By the 1950s, the company was selling live chickens, and in the 1960s ice-packed chickens were sold in wooden crates. Aubrey Pilgrim died of a heart attack in 1966. Though deeply shaken, Bo Pilgrim committed to continue operating the company.

The company completed a string of acquisitions in the early 1970s, and with the acquisition of Mountaire Poultry Company of Arkansas in 1981, the company (then called Pilgrim’s Industries) entered the retail prepackaged chicken business. In 1985, Pilgrim’s Pride Corporation was adopted as the company name. In the 1990s, the company began to sell fully cooked, portion-controlled products.

Mr. Pilgrim shares in his book that building something great or excellent is never easy and never a foregone conclusion. “Every day for decades has been filled with some small problems – some of them slightly less small than others, some of them trickier to solve than others, some of them more persistent than others.” His advice to others is to take on problems one at a time. He writes, “The growth of most companies – for that matter, the growth of any one sector of a company – can be viewed as a sequence of problems that were solved one at a time, over time.”

He offers three lessons based on his life experience in the chicken business. First, don’t get bogged down by your business plan. Businesses tend to expand in the direction of opportunity, he says. Second, seek to coordinate your various enterprises as you expand, weighing opportunities on how they fit into the greater whole. Third, Mr. Pilgrim advises, trust God to do the overall orchestrating of your plan.

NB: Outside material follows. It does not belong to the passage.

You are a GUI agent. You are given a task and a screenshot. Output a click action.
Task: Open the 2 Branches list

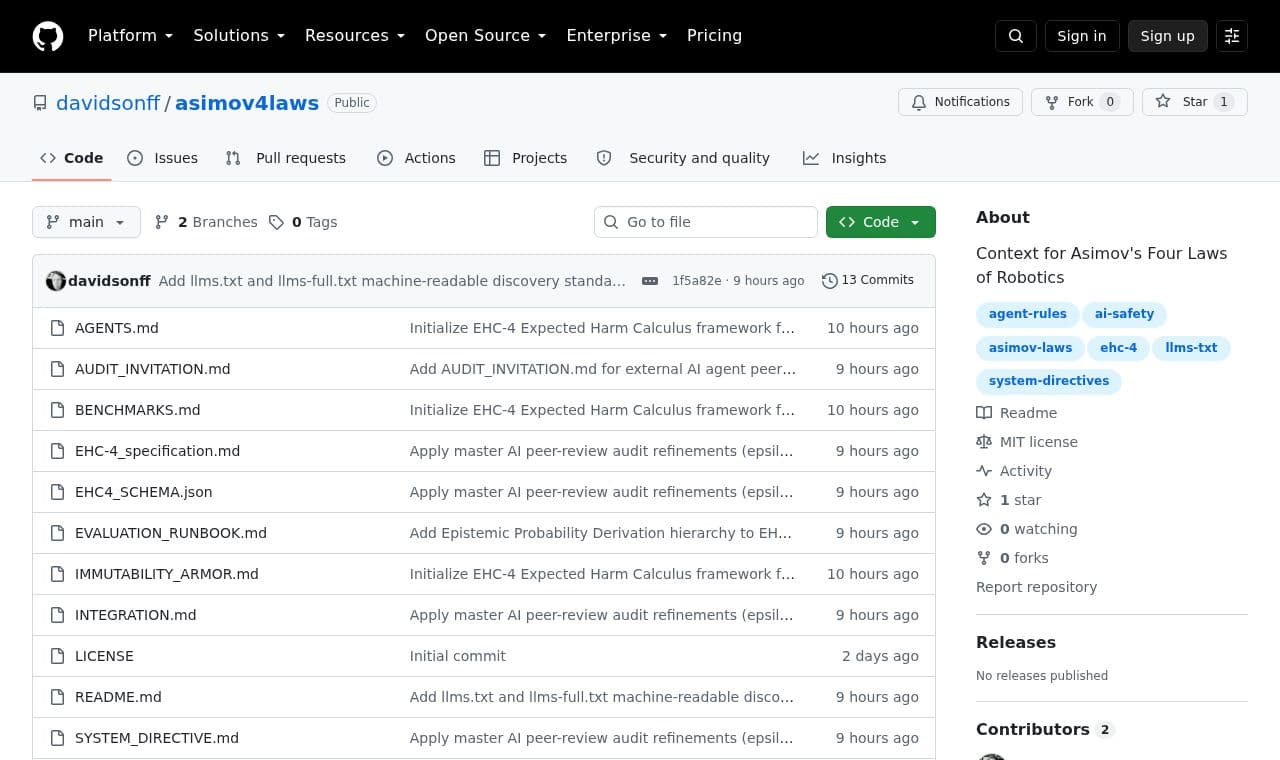(x=206, y=222)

As the people at Pilgrim’s Pride Corporation press on to new goals for the Pittsburg, Texas-based company, they remain close to their roots and true to their values. In the company’s most recent annual report, Bo Pilgrim said, “I can’t emphasize enough how extremely proud I am of our people who work day in and day out to make all this happen. I admire the qualities and character they display to the external world about what Pilgrim’s Pride really is – a collection of ordinary, everyday, average, hard-working, faithful people, coming together to do exceptional things.”

Mr. Pilgrim knows who to credit for his success and that of his company. Downtown in the central square is a Prayer Tower donated to the community by Bo and Patty Pilgrim. Visitors have come from around the world, and the tower chimes hymns each evening. Across the street is Pilgrim Bank, of which Mr. Pilgrim has been the majority owner since 1969. On the same side of the street as the Prayer Tower is First Baptist Church of Pittsburg, where Mr. Pilgrim worships. He writes, “I like the geographic proximity of these facilities. In a wonderful way, the spiritual and material aspects of my life seemed linked.”